Overview - Overview| Alibaba Cloud Documentation Center

The Overview page of Cloud Firewall displays the overall protection status of a cloud firewall in terms of protection statistics, traffic trends, and protection scenarios. This topic describes the data displayed on the Overview page, helping you understand the security status of your network assets.

Access the Overview page

Log on to the Cloud Firewall console. The Overview page appears.

The Overview page consists of three parts. You can click the following links to view the individual parts.

Protection statistics (marked by ①)
Trend data (marked by ②)
Scenario data (marked by ③)

In the upper-right corner of the Overview page, you can view the version and the valid days of the Cloud Firewall instance that remain. You can click Upgrade or Renew based on your business requirements. For more information, see Upgrade and renew. You can click More to view instance details, including the bandwidth specification, peak bandwidth in the last week, number of supported regions, number of current regions, public IP address quota, and storage space for log analysis.

Protection statistics

Protection statistics include the following information:

Firewall Function: displays the number of network assets for which you have not enabled Internet firewall. You can click the number or the icon to go to the Firewall Settings page to enable or disable the firewall. For more information, see Enable or disable Internet firewall.
External Connections: displays the number of risky external connections detected by Cloud Firewall. You can click the number or the icon to go to the External Connections page to view details. For more information, see External connections.
Internet Access: displays the number of risky open ports on network assets. You can click the number or the icon to go to the Internet Access page to view details. For more information, see Internet access.
Intrusion Detection: displays the number of unhandled intrusion events on network assets. You can click the number or the icon to go to the Intrusion Detection page and handle the intrusion events. For more information, see Intrusion detection.
Protection Count: displays the number of abnormal sessions blocked by Cloud Firewall in real time.

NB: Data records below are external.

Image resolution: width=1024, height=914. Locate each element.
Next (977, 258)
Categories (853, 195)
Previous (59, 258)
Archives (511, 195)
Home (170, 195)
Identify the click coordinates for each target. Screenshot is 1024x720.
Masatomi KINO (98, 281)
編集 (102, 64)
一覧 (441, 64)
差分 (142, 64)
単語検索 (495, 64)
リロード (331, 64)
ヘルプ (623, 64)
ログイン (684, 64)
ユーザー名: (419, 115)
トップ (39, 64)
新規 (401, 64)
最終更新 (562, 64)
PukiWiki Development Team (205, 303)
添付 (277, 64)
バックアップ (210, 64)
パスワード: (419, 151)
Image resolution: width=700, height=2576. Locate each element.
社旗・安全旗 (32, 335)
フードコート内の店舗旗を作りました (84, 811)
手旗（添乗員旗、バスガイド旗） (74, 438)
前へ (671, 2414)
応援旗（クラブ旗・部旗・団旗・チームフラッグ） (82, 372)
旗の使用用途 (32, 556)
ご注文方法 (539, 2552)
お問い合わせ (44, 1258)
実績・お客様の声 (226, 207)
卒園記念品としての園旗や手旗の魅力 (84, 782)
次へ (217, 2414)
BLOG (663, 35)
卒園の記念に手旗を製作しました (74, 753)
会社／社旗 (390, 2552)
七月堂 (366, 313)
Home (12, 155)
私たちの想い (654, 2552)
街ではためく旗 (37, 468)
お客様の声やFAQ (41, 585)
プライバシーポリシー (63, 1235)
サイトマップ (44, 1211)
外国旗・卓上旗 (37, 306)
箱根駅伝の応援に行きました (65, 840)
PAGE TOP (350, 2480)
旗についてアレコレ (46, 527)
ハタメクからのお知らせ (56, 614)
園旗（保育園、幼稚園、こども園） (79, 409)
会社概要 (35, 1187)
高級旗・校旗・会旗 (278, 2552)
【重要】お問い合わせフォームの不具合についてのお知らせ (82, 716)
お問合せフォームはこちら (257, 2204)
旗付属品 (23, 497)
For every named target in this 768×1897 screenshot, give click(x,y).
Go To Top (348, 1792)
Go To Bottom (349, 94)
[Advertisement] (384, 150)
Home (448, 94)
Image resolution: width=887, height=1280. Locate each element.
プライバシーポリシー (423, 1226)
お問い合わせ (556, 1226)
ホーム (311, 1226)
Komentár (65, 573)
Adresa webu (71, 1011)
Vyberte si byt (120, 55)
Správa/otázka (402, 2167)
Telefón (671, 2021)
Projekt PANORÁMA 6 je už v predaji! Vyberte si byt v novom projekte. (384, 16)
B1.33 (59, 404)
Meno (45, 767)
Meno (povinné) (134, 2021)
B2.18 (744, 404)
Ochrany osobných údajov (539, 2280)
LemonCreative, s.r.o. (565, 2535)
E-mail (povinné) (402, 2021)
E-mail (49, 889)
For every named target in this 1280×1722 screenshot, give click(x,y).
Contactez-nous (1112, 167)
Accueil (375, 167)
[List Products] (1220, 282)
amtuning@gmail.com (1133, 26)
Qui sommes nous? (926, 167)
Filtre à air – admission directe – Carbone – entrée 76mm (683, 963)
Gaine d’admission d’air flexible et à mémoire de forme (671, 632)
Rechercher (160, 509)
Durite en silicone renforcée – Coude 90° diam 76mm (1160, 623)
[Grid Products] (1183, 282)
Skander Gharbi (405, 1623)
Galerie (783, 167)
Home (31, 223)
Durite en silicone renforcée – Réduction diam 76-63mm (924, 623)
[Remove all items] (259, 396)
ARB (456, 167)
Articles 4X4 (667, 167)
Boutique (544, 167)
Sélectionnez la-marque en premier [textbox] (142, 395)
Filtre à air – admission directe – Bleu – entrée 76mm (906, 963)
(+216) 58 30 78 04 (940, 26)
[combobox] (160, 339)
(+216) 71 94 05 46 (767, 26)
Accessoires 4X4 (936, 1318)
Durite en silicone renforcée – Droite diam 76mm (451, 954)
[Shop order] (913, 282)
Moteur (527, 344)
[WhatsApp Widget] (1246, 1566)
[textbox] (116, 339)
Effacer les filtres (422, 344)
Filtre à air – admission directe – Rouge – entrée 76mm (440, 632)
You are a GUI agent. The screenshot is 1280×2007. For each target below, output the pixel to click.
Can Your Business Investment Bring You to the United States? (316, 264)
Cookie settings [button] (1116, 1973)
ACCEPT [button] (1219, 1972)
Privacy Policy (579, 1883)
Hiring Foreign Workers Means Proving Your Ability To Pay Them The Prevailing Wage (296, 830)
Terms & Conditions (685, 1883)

Note The number of abnormal sessions updates with a delay of several minutes.

You can click Details to view detailed information. The following figure shows the details.

Trend data

Trend data displays the overall traffic trend of protected network assets and the number of both inbound and outbound sessions blocked by Cloud Firewall within a specified period. You can click the drop-down arrow next to Trend Data and select a time range. The options include Last 1 Hour, Last 1 Day, and Last 7 Days.

Scenario data

Scenario data shows vulnerability prevention, brute-force attacks, and risks identified by scanning on the protected network assets within a specified period. You can click the drop-down arrow next to Scenario Data and select a time range. The options include Last 1 Hour, Last 1 Day, and Last 7 Days. You can also click the Vulnerability Prevention, Brute Force, or Scan tab to view data of these types.

Vulnerability Prevention: displays vulnerability statistics and a vulnerability list. Vulnerability statistics include the numbers of unprevented vulnerabilities, prevented vulnerabilities, affected public IP addresses, and blocked intrusions. To enable prevention for a specific vulnerability, follow these steps:
1. Find the vulnerability you want to prevent and click Enable Prevention.
  
  Note Prevention can be enabled only for vulnerabilities whose status is Unprevented or Partially Prevented.
2. In the Enable Prevention dialog box that appears, confirm the information, and click OK.
  Then, Status of the vulnerability changes to Prevented.
Brute Force: displays statistics of brute-force attacks and details about attacked applications and assets. Statistics of brute-force attacks include the numbers of attacks, blocked attacks, attacked applications, and attacked assets.
Scan: displays risk statistics and details about scanned applications and assets. Risk statistics include the numbers of attacks, blocked attacks, attacked applications, and attacked assets.